I have had this MasterBuilt smoker about 6 months now. And that's how long I have been smoking -- love it.

Yesterday I smoked a 10lb Boston Butt. I kept the smoker consistently at 225. Wrapped the butt in aluminum foil when meat probe read 150 (4.5 hours). Took it out and wrapped it in towel when it reached 198. It tool about 10 hours from when I started to reach 198. Let it sit for an hour before I went to serve.

The meat was hard. Could not pull it apart -- I had to use a knife to cut it. The bone did not slide out as I have experienced before when I had smoked Boston Butt before.

I bought the meat from local HEB grocery store.

What could have gone wrong? I would appreciate any feedback/comment/input/suggestions.

Thanks,

Roy


----------



## SmokinAl (Mar 13, 2017)

You should have cooked it longer.

It wasn't done.

A 10# butt should take 16-20 hours to cook at 225.

Did you use the factory therm to measure the pit & meat temps?

If your going to foil it, which I don't do, then I would wait until the temp stalls.

That usually happens around the 6-7 hour mark at about 165-170 degrees.

Next time just leave it on the grate the whole time, no foil, finish temp at 205 degrees.

Rest on counter for 1/2 hour & pull it.

You will get good bark, tender & juicy meat.

Al


----------



## crankybuzzard (Mar 13, 2017)

Al has it, the butt was still not to the shred point.

Expounding on Al's question, what type of thermometer were you using and where are you probing?


----------



## hillbilly jim (Mar 13, 2017)

I have a MB 44 propane, a Charbroil off set and a Kenmore gas grill. All three of these appliances have factory installed thermometers and none of them are even remotely close.

I installed River Country thermometers on all three of these appliances and I know they're right. The RC therms can be user calibrated prior to installation using the boil test.

Between the Thermopro probe in the meat and the RC therm in the cabinet, I know exactly what's going on.


----------



## matchew (Mar 13, 2017)

These guys have you covered here. I would test your thermometers.

Good luck!


----------



## GaryHibbert (Mar 15, 2017)

Yep.  What they said.  It just wasn't cooked long enough.  I cook mine (in my MES) at 240 until the stall and then wrap and continue cooking until the IT is 205.  

As said, the most probable culpert was the therm.  Factory therms just are NOT anywhere close to accurate.

Gary


----------



## kanewtz (Mar 20, 2017)

Thermowork Smoke

/end thermometer discussion


----------



## geezer (Mar 20, 2017)

Every factory supplied thermometer I've had experience with has been junk and always placed in the wrong spot.
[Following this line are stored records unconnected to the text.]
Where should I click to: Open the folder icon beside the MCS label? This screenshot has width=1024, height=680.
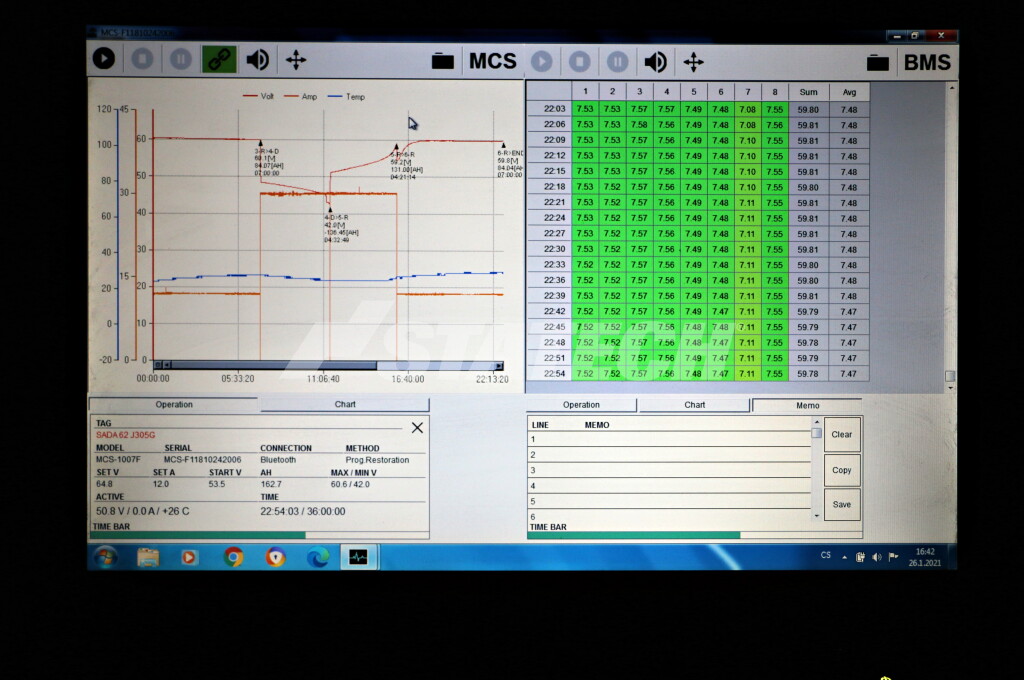[443, 61]
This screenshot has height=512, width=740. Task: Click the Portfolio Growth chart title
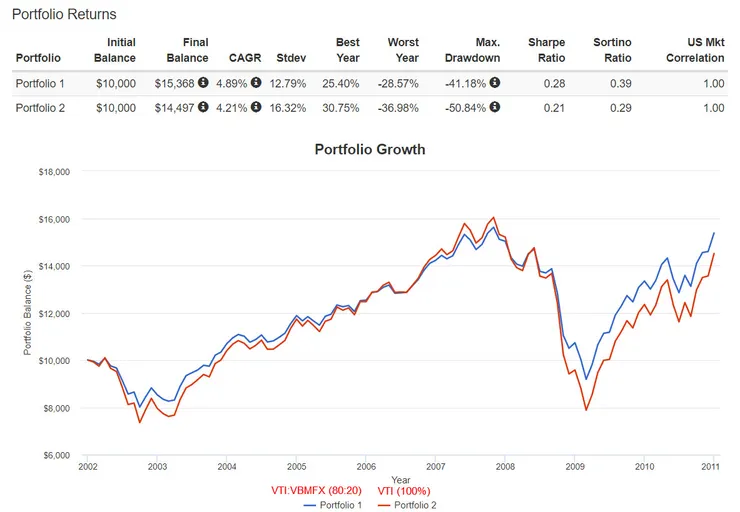point(370,150)
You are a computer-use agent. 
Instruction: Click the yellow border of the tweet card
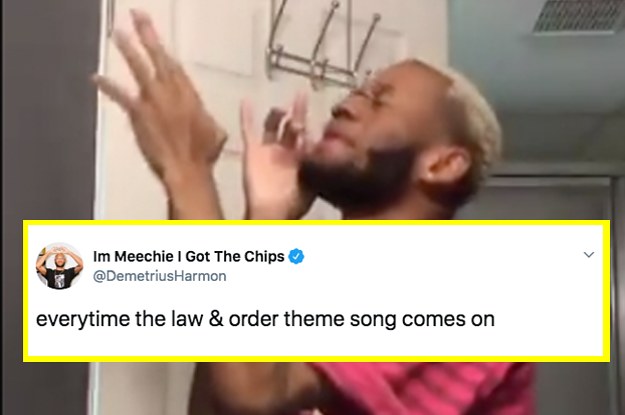[316, 222]
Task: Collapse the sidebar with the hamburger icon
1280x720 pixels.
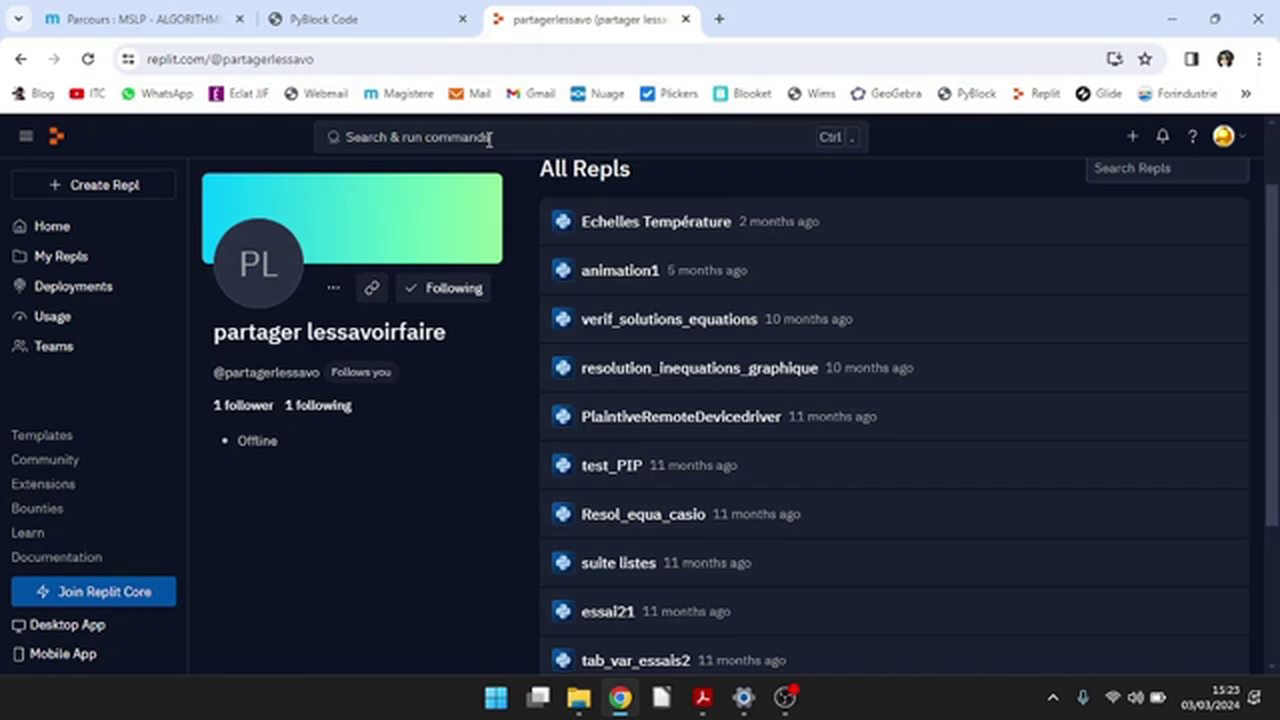Action: pos(26,136)

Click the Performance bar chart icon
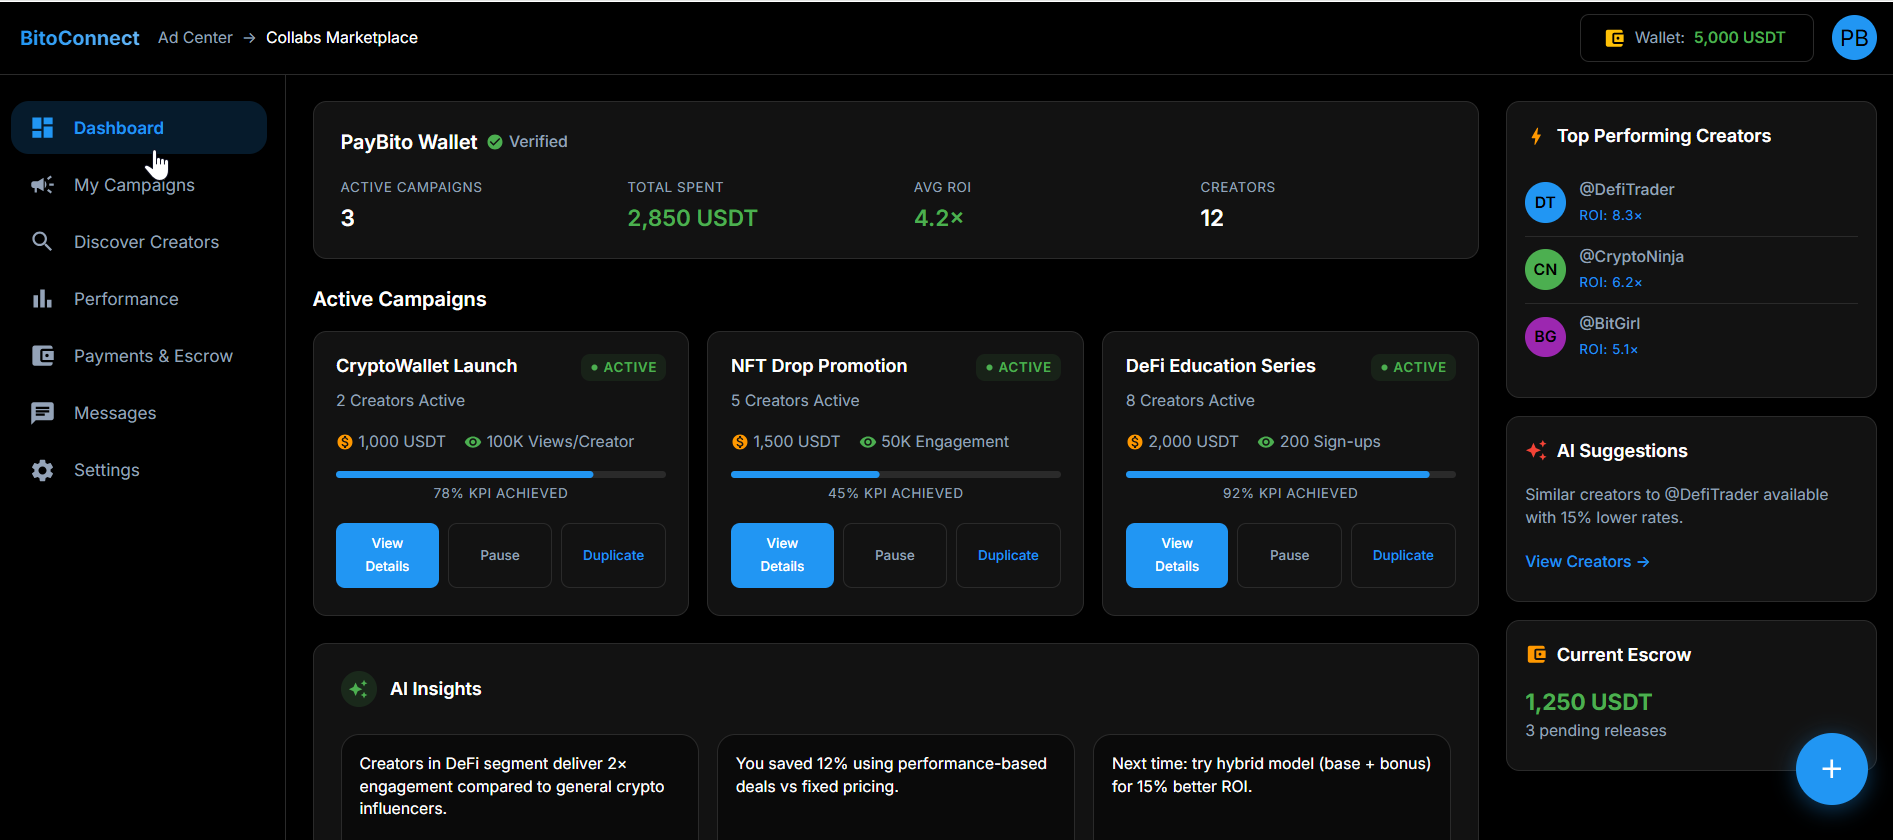(x=42, y=299)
I use the probes on my Cyber Q and my Thermapen and nothing else.


----------



## tropics (Mar 20, 2017)

He hasn't been back since he posted.Guess we'll never find out what probe

Richie


----------



## dabigbozman (Mar 20, 2017)

Buncha meanies you scared him off


----------



## geezer (Mar 20, 2017)

Dabigbozman said:


> Buncha meanies you scared him off


Hopefully he'll take the info offered up seriously so his next shoulder will be more to his families liking.


----------



## gditys (Mar 21, 2017)

SmokinAl said:


> You should have cooked it longer.
> 
> It wasn't done.
> 
> ...


this is it


----------